Saturday, February 03, 2001

New hormone-replacer called better

Cincinnati-made drug said to have fewer side effects

By Tim Bonfield
The Cincinnati Enquirer

        A hormone replacement therapy made in Cincinnati could help reduce side effects that cause many women to quit the medication.

        The potential benefits come from the way the pill is made, rather than the medications it contains, say two experts in women's health from Yale University and the University of Rochester who spoke at a recent seminar in Cincinnati on hormone replacement therapy.

        “A major problem in hormone replacement therapy is discontinuance,” said Dr. Philip Sarrel, a professor of obstetrics, gynecology and psychiatry at the Yale University School of Medicine.

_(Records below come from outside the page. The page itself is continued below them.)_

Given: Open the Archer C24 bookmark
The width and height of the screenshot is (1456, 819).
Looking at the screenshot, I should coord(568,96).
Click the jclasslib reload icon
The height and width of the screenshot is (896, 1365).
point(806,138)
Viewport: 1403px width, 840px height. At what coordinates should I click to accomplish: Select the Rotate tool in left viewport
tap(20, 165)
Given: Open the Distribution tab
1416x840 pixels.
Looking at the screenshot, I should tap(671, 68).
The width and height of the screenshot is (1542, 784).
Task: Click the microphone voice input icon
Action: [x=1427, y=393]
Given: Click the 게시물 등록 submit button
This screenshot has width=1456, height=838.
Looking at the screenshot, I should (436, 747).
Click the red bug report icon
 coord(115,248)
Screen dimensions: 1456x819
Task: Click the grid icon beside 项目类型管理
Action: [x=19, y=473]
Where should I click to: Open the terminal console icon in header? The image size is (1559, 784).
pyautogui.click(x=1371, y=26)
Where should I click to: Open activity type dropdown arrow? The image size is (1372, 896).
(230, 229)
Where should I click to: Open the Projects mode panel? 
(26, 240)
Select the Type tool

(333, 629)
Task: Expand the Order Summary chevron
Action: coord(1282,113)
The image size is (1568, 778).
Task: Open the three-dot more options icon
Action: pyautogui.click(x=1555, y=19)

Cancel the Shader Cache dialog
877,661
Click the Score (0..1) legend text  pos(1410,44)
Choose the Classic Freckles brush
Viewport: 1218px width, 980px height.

        About 40 percent of U.S. women ages 50 to 74 try hormone replacement therapy to control hot flashes and other symptoms caused by menopause. However, about 25 percent of women quit taking the pills in the first month, and up to 80 percent quit within two years.

        Dr. Sarrel said women can get better control with Cenestin, a still-new hormone replacement drug made by Duramed Pharmaceuticals Inc., than with the market-leading product, Premarin, made by Wyeth-Ayerst Pharmaceuticals.

        Blood test data presented at the seminar indicate that Premarin pills can release anywhere from 15 percent to 60 percent of their estrogen ingredients within two hours. But Cenestin consistently releases 30 percent to 40 percent of its estrogens during that time.

        “I think (the difference in

        dose consistency) is clinically significant,” Dr. Sarrel said.

        The pill debate is important because millions of American women are affected by menopause, and more will be as the baby boom generation ages.

        An estimated 20 million women will reach menopause in the next decade. Already a $2.5 billion industry, analysts forecast the hormone replacement market to expand to nearly $4 billion by 2005.

        But hormone replacement also has been a controversial topic.

        Scientists continue to debate whether hormone therapy can prevent heart disease or increase the risk. Animal-rights groups have criticized the use of pregnant horses as the most common source of hormone therapy medications. Women who take hormone replacement therapy also can increase their risk of breast and uterine cancer.

        Presentations in Cincinnati focused on technical issues.

        “Premarin was state-of-the-art in the 1940s, and it is still the most widely used. The problem is that this is an old product,” said Dr. Henry Hess, an associate clinical professor of obstetrics and gynecology at the University of Rochester School of Medicine.

        Premarin was introduced in 1942. Its active ingredients come from the urine of pregnant mares, and the pills are coated with pharmaceutical shellac, a substance derived from beetle husks.

        In part because Premarin was approved so long ago, the amount of hormone in the pills is allowed to range more widely and release less consistently than medications seeking FDA approval today, Dr. Hess said.

        Cenestin hit the market in March 1999 after Duramed spent years seeking approval from the U.S. Food and Drug Administration. Its active ingredients are derived from yam and soybean plants.

        Cenestin differs from Premarin because its ingredients are coated with polymers during manufacture. As the Cenestin pill moves through the intestine, the polymers break up, releasing the hormones at a more even, steady pace than Premarin.

        In theory, a more consistent medication can help avoid ups and downs in hormone levels that doctors say can cause problems such as breast tenderness, mid-cycle bleeding, migraines, mood swings and continued hot flashes, Dr. Hess said.

        In fact, Dr. Hess said his practice group has treated more than 200 women with Cenestin and many report “significant improvement” in reducing unwanted problems.

        However, such information is anecdotal. Some doctors say they are still waiting for controlled head-to-head studies comparing side effects among users of Premarin and Cenestin. Those studies have not been completed.

        “With a more predictable release, you are likely to get a more predictable biological response. But is there enough of a difference to show a clinical effect (such as reduced side effects in women)? I don't think anyone can say, because there haven't been any studies,” said Dr. James Liu, director of the University of Cincinnati's division of reproductive endocrinology.

        Dr. Liu said he often prescribes Cenestin for women starting hormone replacement therapy, but for women already taking Premarin he hasn't seen enough data to suggest they should switch.

        “Both are very good products and there is no real difference in pricing,” Dr. Liu said.

        Premarin's manufacturer, Wyeth-Ayerst, said the dose dissolution information presented last week did not prove anything.

        “The overall body of scientific evidence does not support claims that any other product delivers a more effective dose of estrogen for women using HRT than Premarin,” said spokesman Doug Petkus.